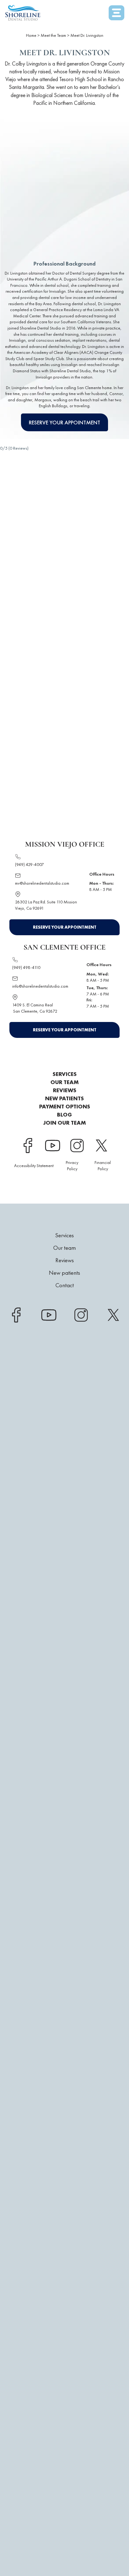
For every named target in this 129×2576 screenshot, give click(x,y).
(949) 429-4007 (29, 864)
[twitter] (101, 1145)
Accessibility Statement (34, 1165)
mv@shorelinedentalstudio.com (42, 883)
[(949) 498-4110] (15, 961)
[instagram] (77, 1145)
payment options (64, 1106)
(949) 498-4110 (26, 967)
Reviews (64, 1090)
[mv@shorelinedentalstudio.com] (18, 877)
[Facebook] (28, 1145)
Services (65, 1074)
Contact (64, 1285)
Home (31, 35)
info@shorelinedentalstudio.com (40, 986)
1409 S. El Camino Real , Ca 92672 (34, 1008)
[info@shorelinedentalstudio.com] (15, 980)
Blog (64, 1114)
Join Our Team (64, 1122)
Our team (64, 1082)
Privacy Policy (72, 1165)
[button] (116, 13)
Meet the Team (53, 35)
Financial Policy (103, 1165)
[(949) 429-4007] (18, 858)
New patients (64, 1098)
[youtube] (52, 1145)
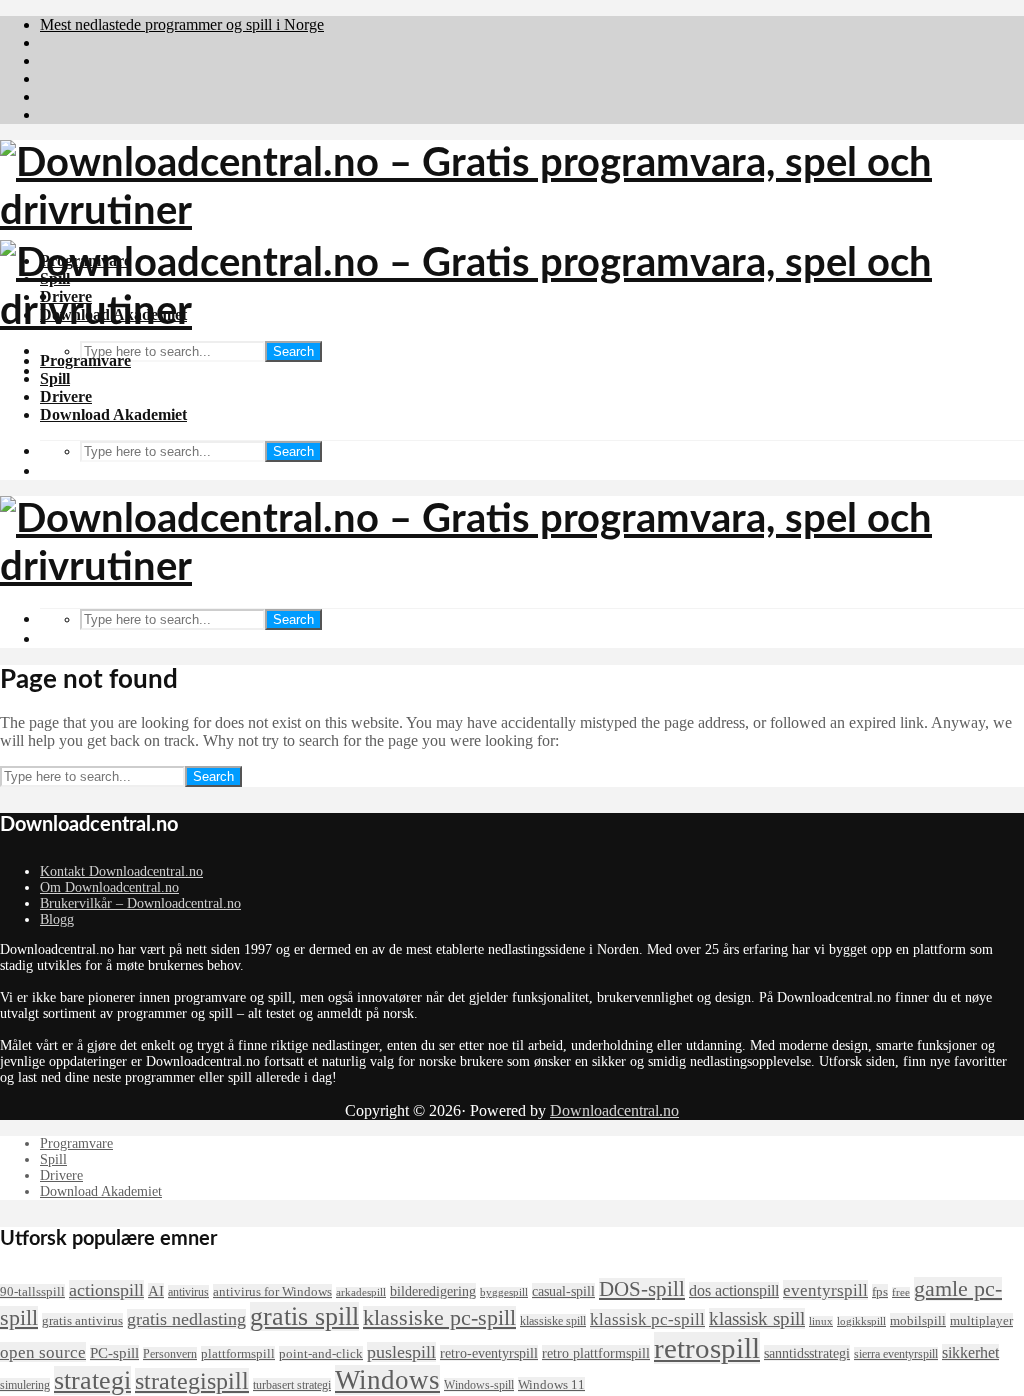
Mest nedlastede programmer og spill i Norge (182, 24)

Exercise brief:
Within the listing above, copy each line that has the string "shorelinedentalstudio".

Solution for this task:
mv@shorelinedentalstudio.com (42, 883)
[mv@shorelinedentalstudio.com] (18, 877)
info@shorelinedentalstudio.com (40, 986)
[info@shorelinedentalstudio.com] (15, 980)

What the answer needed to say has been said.